In Carol Dayton’s neighborhood the houses are few and far between and residents tend to keep to themselves.
“It’s not a real friendly area,” said Dayton, a seven-year resident of Red Rock, a sprawling community that stretches from Picacho Peak State Park to the Tortolita Mountains.
“It’s nice. So far everyone’s polite,” Bill Lewellen, a newer resident, said of his area of Red Rock.
Lewellen spent last Friday afternoon watching his three grandchildren play in a neighborhood pool.
These two, divergent views typify feelings in the two halves of Red Rock cloven by Interstate 10, which might as well be the Continental Divde.
On one side is the rural “Missile Base” area, so named because of the Cold War relic found at the end of a road of the same name. On the other is the site of the planned 3,964-house Pulte development.

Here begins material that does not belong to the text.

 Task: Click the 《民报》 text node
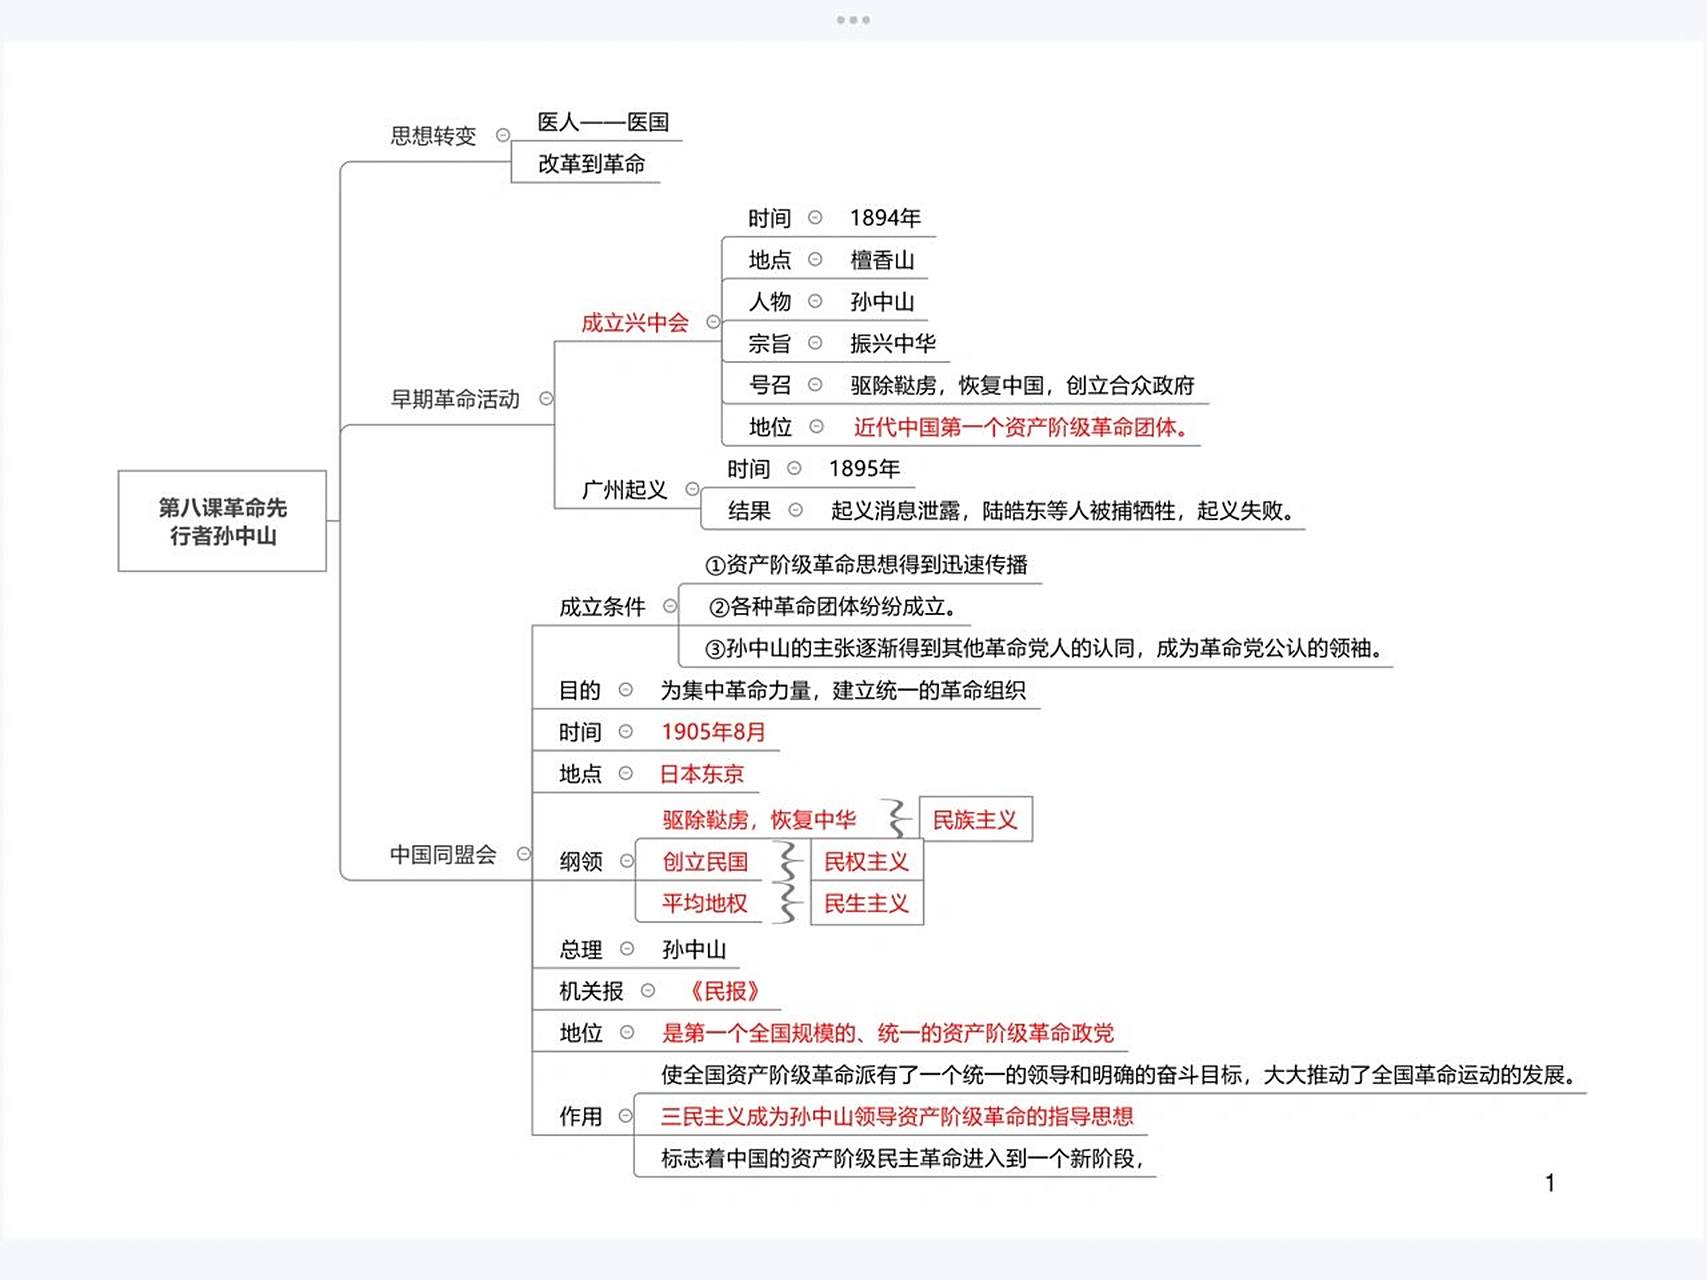(x=725, y=991)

All of Red Rock’s residents live in unincorporated Pinal County, which likely won’t change even as the area grows.
“At this point there’s too much distance between communities,” said Lisa Woehieke, the postmaster at the Red Rock Post Office.
Although this particular post office has been in existence since 1988, the federal government has delivered mail to the area since 1887, when homesteaders were the only ones living between Tucson and the recently chartered Phoenix.
The new Pulte development has begun to transform a once-rural enclave into another Southern Arizona suburb.
Little more than a week ago, the Pulte subdivision added a water park to its list of amenities.
The lure of Red Rock can be seen in the price of housing.
A three-bedroom, two-bath house in the new community sells for $133,400.
A similar three-bedroom, two-bath Pulte house in the Rancho Vistoso area of Oro Valley starts at $303,990, according to the builder’s Web site.
As with most new developments, houses often come long before commercial hubs do.
Residents must drive dozens of miles to get groceries, either north to Eloy, or south to Dove Mountain or Continental Ranch in Marana.
The area, though, is expected to become a major growth area thanks to a proposed Union Pacific railroad yard, Pinal Airpark and Marana’s own ambitious economic development plans, according to the 2008 Pinal County Comprehensive Plan.
“This growth area is designed as a true mixed-use residential and employment node that will serve as a critical link between southern Pinal County and northern Pima County in the Sun Corridor,” the plan reads.
The linchpin of Red Rock’s growth is the proposed rail yard.
The controversial Union Pacific switching yard would stand east of Interstate 10 and south of the Picacho Peak area.
At 914 acres, the yard would provide a place for cargo containers to be shuffled between trains.
In June, Gov. Napolitano signed a bill requiring a public hearing before the construction of large projects like the rail yard.
While the $200 million yard itself may be years in the offing, the name of the game is how to siphon money away from more developed areas.
“How do I take California businesses away from California?” Union Pacific spokeswoman Zoe Richmond asked rhetorically.
Rising fuel costs have led to a shift from hauling cargo by truck and toward transit by train, Richmond said.
In the future and thousands of miles away, a new seaport planned in Baja California could have some bearing on Red Rock’s development.
By making the agricultural area of Punta Colonet the largest port in Mexico, transporting cargo through the Picacho area could become commonplace.
Union Pacific has pushed for the port, with an eye towards running trains from Mexico though the company’s lines in Red Rock and Tucson.
Dayton said most of the people on her side of the interstate remain vehemently opposed to the rail yard and wary of the noise and pollution it might bring.
“A lot of it is still virgin desert,” she said of the terrain.
She’d rather see the area slated for the rail yard developed as a solar array.
For her, the appeal of the area not only was its low cost of living, but also desert solitude.
Perhaps so many have come to Red Rock for the same reasons the area was settled in the first place, suggested resident Brenda Engelby. “(It’s) a chance to be part of something new — pioneers.”